* _Выполните задания_:
**1)** Какую плату в месяц учитель философии сначала запросил за ежедневные лекции, согласно отрывку?
**2)** Перепишите из отрывка без изменений часть текста от «На сих днях» до «1777/4 Января 1778.».
**3)** Назовите все календарные даты, которые упоминаются в отрывке.

* _Отрывок_:
__________________________________________________
На сих днях получено здесь известие об умерщвлении Турками Князя Гики. Все Газеты предвещают неизбежную нам войну с Турками, и проч.

МОНТПЕЛЬЕ 24 декабря 1777/4 Января 1778.

Я имел честь получить милостивое письмо Ваше от 16 Октября, за которое приношу мое нижайшее благодарение. Надеюсь, что В. С. уже получить изволили [166] мои из Дрездена и отсюда. Я принял смелость в них, с некоторою подробностию делать примечания мои на Земли, чрез которые проехал. Здесь живу уже другой месяц, и стараюсь по возможности приобретать нужные по состоянию моему знания. Способов к просвещению здесь предовольно. Я могу оными пользоваться, не расстроивая моего малого достатка. Хотя весьма дешева здесь телесная пища: но душевная еще дешевле. Учитель Философии, обязываясь всякой день читать лекции, запросил с меня в первом слове на наши деньги по два рубля по сороку копеек на месяц. Юриспруденция, как наука, при настоящем развращении совестей человеческих, ни к чему почти не следующая, стоит гораздо дешевле. Римское Право из одного корму здесь преподается. Такой бедной учености я думаю нет в целом свете! ибо как Гражданские звания покупаются без справки, имеет ли покупающий потребные к должности своей знания, то и нет охотников терять время свое, учась науке бесполезной. Злоупотребление продажи чинов произвело здесь то странное действие, что при невероятном множестве способов к просвещению, глубокое невежество весьма не редко. Оно препровождено еще и ужасным суеверием. Католические попы имея в курках своих воспитание, [167] вселяют в людей с одной стороны рабскую привязанность к химерам, выгодным для Духовенства, а с другой сильное отвращение от здравого рассудка. Таково почти все Дворянство и большая часть других состояний! Я не могу сделать иного об них заключения, судя по вопросам, которые мне делаются, и по ответам на мои вопросы. Впрочем те, кои предуспели как-нибудь свергнуть с себя иго суеверия, почти все попали в другую чрезвычайность и заразились новою Философиею. Редкого встречаю, в ком бы не приметна была которая-нибудь их двух крайностей: или рабство, или наглость разума.
__________________________________________________
* _Данные для упражнения_:
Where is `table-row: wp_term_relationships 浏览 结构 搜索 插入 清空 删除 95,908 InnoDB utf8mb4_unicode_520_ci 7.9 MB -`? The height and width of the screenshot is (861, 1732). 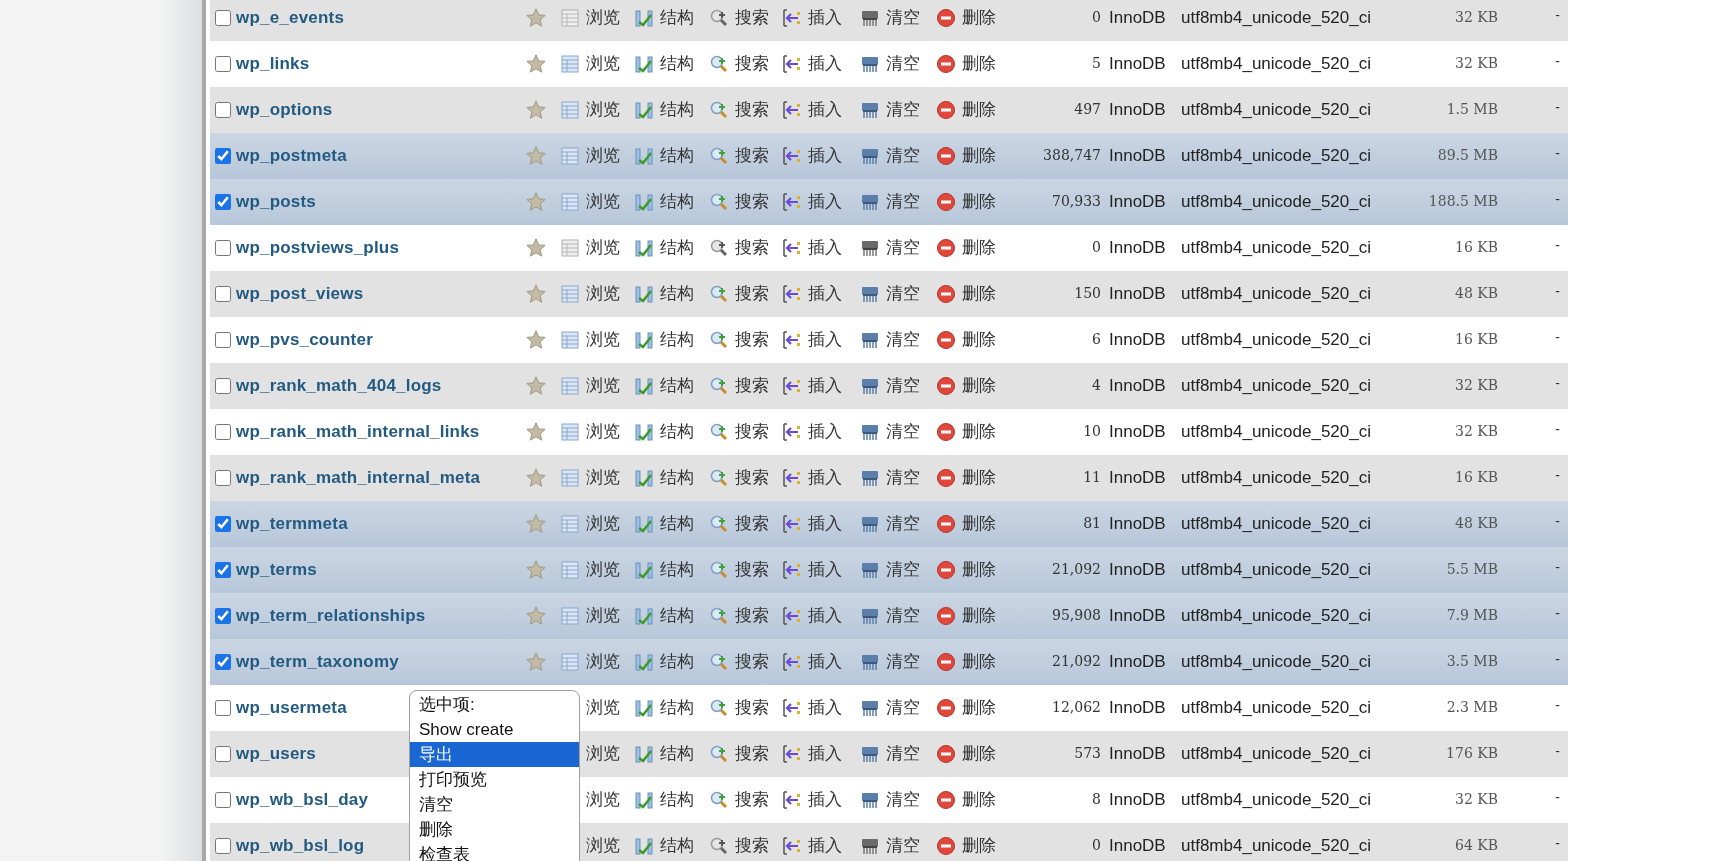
__________________________________________________
* _Ответы по номерам_:
**1)** Два рубля сорок копеек в месяц на наши деньги.

**2)**
На сих днях получено здесь известие об умерщвлении Турками Князя Гики. Все Газеты предвещают неизбежную нам войну с Турками, и проч.

МОНТПЕЛЬЕ 24 декабря 1777/4 Января 1778.

**3)** 24 декабря 1777 года, 4 января 1778 года, 16 октября.